◆ **STUDY TEXT**
There are two types of methemoglobinemia: congenital and acquired.

Congenital methemoglobinemia is characterized by diminished enzymatic reduction of methemoglobin (ie, hemoglobin with its iron in the ferric or oxidized state, which cannot reversibly bind oxygen) back to functional hemoglobin (ie, hemoglobin with its iron in the ferrous or reduced state). Affected patients have life-long cyanosis but are generally asymptomatic.

Acquired methemoglobinemia typically results from ingestion of specific drugs or agents that cause an increase in the production of methemoglobin. It can be a fatal disease.

The pathophysiology, clinical features, diagnosis, and treatment of methemoglobinemia will be reviewed here. The genetics and pathogenesis of methemoglobinemia are discussed separately but will be briefly summarized below. (See "Genetics and pathogenesis of methemoglobinemia".)

◆ **CHECK YOUR UNDERSTANDING**
• 1. In the methemoglobinemia overview, what state is the iron in methemoglobin described as being in?
• 2. Write a continuation of the methemoglobinemia overview, starting after its final sentence.
The records have no connection to the methemoglobinemia overview.

◆ **PROVIDED MATERIAL**
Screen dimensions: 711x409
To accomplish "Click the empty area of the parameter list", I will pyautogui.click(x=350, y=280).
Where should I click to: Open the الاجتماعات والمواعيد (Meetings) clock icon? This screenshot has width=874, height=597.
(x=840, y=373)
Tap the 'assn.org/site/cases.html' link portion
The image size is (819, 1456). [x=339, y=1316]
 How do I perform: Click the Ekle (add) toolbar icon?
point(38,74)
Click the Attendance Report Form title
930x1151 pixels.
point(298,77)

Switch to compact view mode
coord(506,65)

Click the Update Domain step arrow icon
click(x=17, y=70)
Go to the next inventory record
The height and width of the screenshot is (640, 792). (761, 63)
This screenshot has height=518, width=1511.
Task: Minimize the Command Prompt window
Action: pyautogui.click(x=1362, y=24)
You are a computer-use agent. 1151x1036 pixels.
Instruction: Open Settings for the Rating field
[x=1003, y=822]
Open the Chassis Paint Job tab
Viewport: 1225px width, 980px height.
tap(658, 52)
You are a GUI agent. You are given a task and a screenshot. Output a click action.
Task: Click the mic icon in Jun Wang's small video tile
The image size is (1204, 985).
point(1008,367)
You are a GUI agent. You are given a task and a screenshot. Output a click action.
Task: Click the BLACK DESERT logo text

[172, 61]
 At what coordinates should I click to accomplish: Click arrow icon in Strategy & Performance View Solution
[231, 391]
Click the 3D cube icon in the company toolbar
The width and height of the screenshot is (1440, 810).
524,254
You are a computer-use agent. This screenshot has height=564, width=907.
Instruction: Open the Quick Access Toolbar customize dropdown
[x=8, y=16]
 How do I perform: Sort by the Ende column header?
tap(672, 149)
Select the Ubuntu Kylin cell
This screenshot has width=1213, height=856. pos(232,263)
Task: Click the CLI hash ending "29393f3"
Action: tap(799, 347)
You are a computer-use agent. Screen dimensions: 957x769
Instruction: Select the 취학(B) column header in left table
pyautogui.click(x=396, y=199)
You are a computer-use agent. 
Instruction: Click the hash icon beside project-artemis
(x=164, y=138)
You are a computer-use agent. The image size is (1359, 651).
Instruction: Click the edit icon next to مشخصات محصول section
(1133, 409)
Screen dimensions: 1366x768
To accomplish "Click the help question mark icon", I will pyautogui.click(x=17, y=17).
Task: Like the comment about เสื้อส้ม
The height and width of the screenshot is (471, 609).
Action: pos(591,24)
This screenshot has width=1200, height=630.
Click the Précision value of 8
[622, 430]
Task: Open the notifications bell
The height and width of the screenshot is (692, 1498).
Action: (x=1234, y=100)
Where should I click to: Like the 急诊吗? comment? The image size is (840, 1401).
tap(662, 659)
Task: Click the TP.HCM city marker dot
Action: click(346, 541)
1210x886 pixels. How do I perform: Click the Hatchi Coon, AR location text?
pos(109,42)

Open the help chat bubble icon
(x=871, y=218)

◆ **ANSWERS FOR THE TASKS**
• 1. The ferric, or oxidized, state.

• 2.
PATHOPHYSIOLOGY

Methemoglobin is an altered state of hemoglobin in which the ferrous (Fe++) irons of heme are oxidized to the ferric (Fe+++) state. The ferric hemes of methemoglobin are unable to bind oxygen. In addition, the oxygen affinity of any remaining ferrous hemes in the hemoglobin tetramer is increased [1]. As a result, the oxygen dissociation curve is "left-shifted" (figure 1). (See "Genetic disorders of hemoglobin oxygen affinity".)